ショートショート小説の巨匠 "星新一" の傑作SF集『気まぐれロボット』

ショートショートなんて超短編小説は、逆に書くのがムズカシイよね。ってハナシ。ほとんどの話が5ページくらいで完結されてるから、とにかく読みやすい。
もっと文章に凝りたがる文豪たちと名を連ねているのは、ひとえに洗練された、シンプルな起承転結。寝る前に読むなら "星新一" 一択でしょうと。声を大にして言いたい。
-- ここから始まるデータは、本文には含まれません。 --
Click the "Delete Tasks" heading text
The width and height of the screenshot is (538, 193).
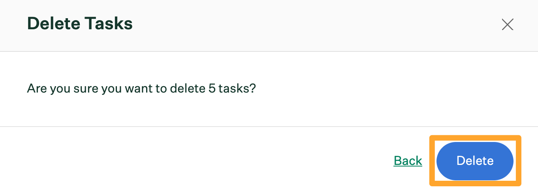coord(80,24)
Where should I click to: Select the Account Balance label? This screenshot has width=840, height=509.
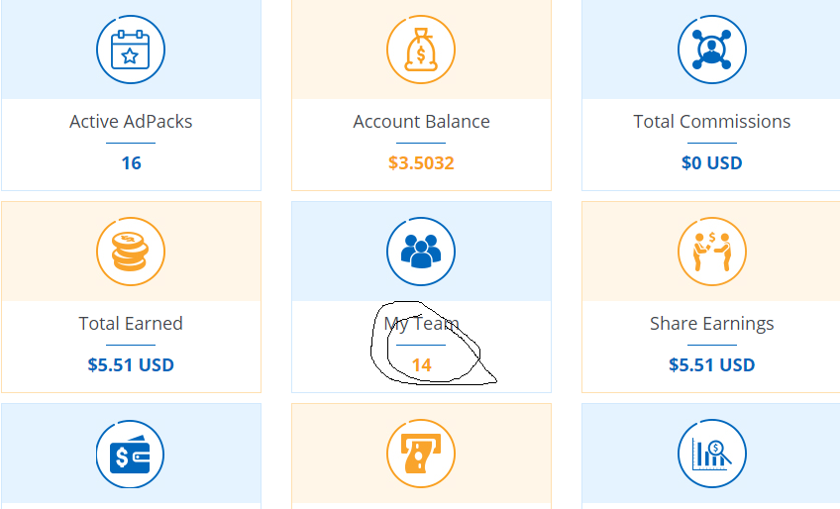click(x=421, y=122)
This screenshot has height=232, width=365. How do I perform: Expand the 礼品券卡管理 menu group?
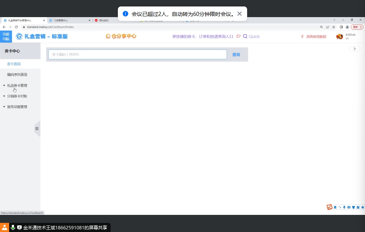[17, 86]
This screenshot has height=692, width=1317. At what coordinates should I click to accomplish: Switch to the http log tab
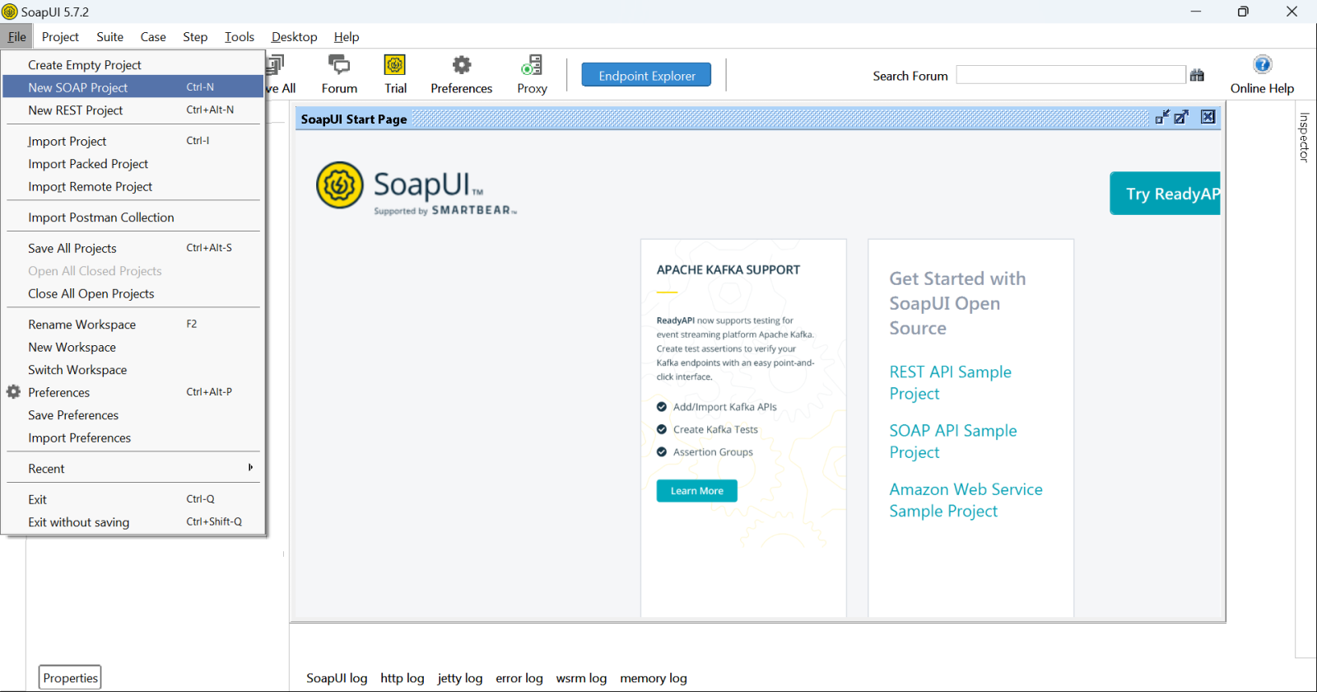tap(402, 678)
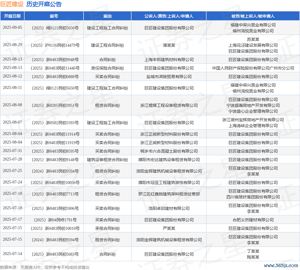
Task: Click 罗江区红鑫锐建筑架料租赁经营部 in the plaintiff column
Action: pyautogui.click(x=169, y=194)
『気まぐれロボット』は、単純に小さい子がSFの入りとして読むのも、歴史ある日本文学を体感してみるって意味でも最適な小説だよね。『どこかの事件』が個人的にはいちばんおもしろかったんだけど。
挿絵も誰もが好きな、かわいい雰囲気を纏ってるから、よけいに読みやすい。

読後感の後味の悪さも一切なく、それでいて内容がダイレクトにズバーンと入ってくる。物書きは全員見習うべきながらも、ポリシーや技術面なんかでムズカシイ。

あんなにカンタンなように見せてムズカシイなんていう事態が、ムズカシイ話なんだけど。なぜかマネできない。どんでん返しを作るための中盤の話が、見開き1ページ程度じゃ足りない。

だいたいの話が、数行の場面設定の説明ののちに、
・起:1ページ
・承:2ページ
・転:1ページ
・結:1ページもない
バケモンぐらい簡潔すぎる。『5分後に意外な結末』シリーズの1話1話よりもショート。

いつか言語化解析のために、"星新一" 徹底解剖はしてみたいね。それくらいすごい作家だ。